To keep in station on our pacemaker, we call for constant alterations in the speed—a range of revolutions that rattles up scale and down, like first lessons on the piano, and sets the engineers below to a plaintive verge of tears. The junior officer at the voice-pipe looks reflective, after each order he passes, as though comparing the quality of the reply with the last sulphurous rejoinder. The fog has added to our starting vagaries and postponed a happy understanding, but we shall do better later on when we have gauged and discovered—and pitied—the tiresome vacillations of the other ships!
Meantime, as best we can, we chase the sheering hydroplane ahead that seems endowed with every chameleon gift of the classic gods. It vanishes, invisible, in a drift of fog, and though we con a course as steady as a cat on eggs, a clearing comes to show us its white feather broad on the bows and edging off at an angle to dip under the thick of the mist! It drops down to us; we sheer aside and slow a pace, and it lingers and dallies sportively abeam. It slips suddenly ahead, with a rush and a rip, as though, like a child among the daisies, it recalls a parent in advance.
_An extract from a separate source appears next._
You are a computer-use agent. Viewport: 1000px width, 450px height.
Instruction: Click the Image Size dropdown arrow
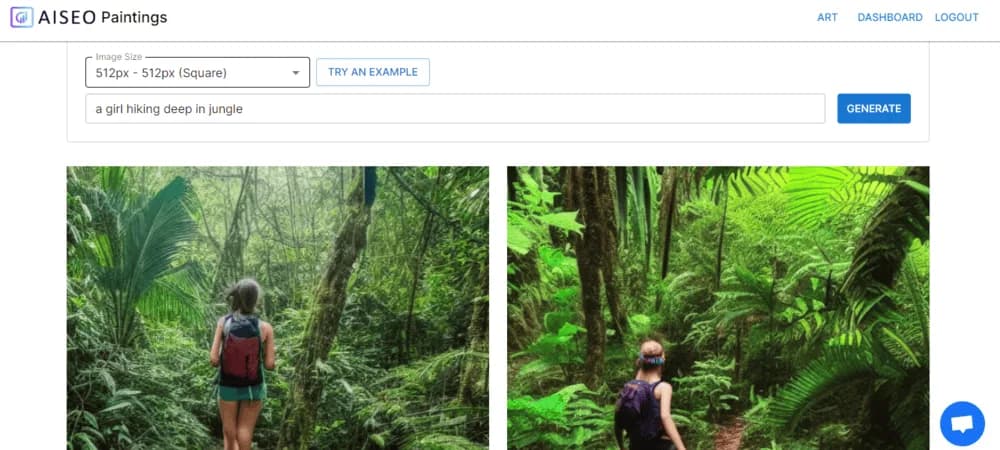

The trumpeter astern has come up and sighted our wake and fog-buoy, and the clamour of her questing syren is stilled. She looms up close on our quarter, a huge menacing bulk of sheering steel with the foam thundering under her bows and curling and shattering on her grey hull. They have great difficulty in adjusting to our speed. She slows and fades back into the mist, grows again from gloomy shadow to threatening detail, steadies at a point for a few minutes, and resumes the round of her previous motions in irritating cycle. "Whatever can be the matter with them?" (We take the stout point of a position as steady as the Rock, and grow scornful of their clumsy efforts to keep station.) "Huh! These gold-laced London men! Why can't they steady up a bit? Why can't they——" We note that our steering-mark and the wash of War Ordnance's propeller are no longer in sight ahead, and set in to count the beats of the screw. ". . . t'-one, t'-two, t'-three, t'— Hell! Didn't we order seventy? Go full speed!" Jumping to the tube, the junior attends. "I said seven-owe, sir, but he thought I said six-four! Says th' bl—, th' engines working, sir—can't hear properly!"
Grudgingly, as though loath to give us our sight again, the fog clears. The first of the tantalizing rift in the curtain is signalled by the high look-out, who calls that he can see the topmasts of our near neighbours piercing the low-lying vapours. The sun shines through, showing now and then a clear-cut limb in place of the luminous misshapen brightening that has been with us since sunrise. In fits and starts the fog thins, and thickens again, at the will of wandering airs.
A west wind comes away, freshens, and stirs the vapour till it whips close overhead in wraiths and streamers, raises here and there a fold on the distant horizon, then dies again. Growing in vigour, the breeze returns; a gallant breath that ruffles the smooth of the sea and sweeps the round of it, routing the lingering flurries that settle, dust-like, when the mass is cleared.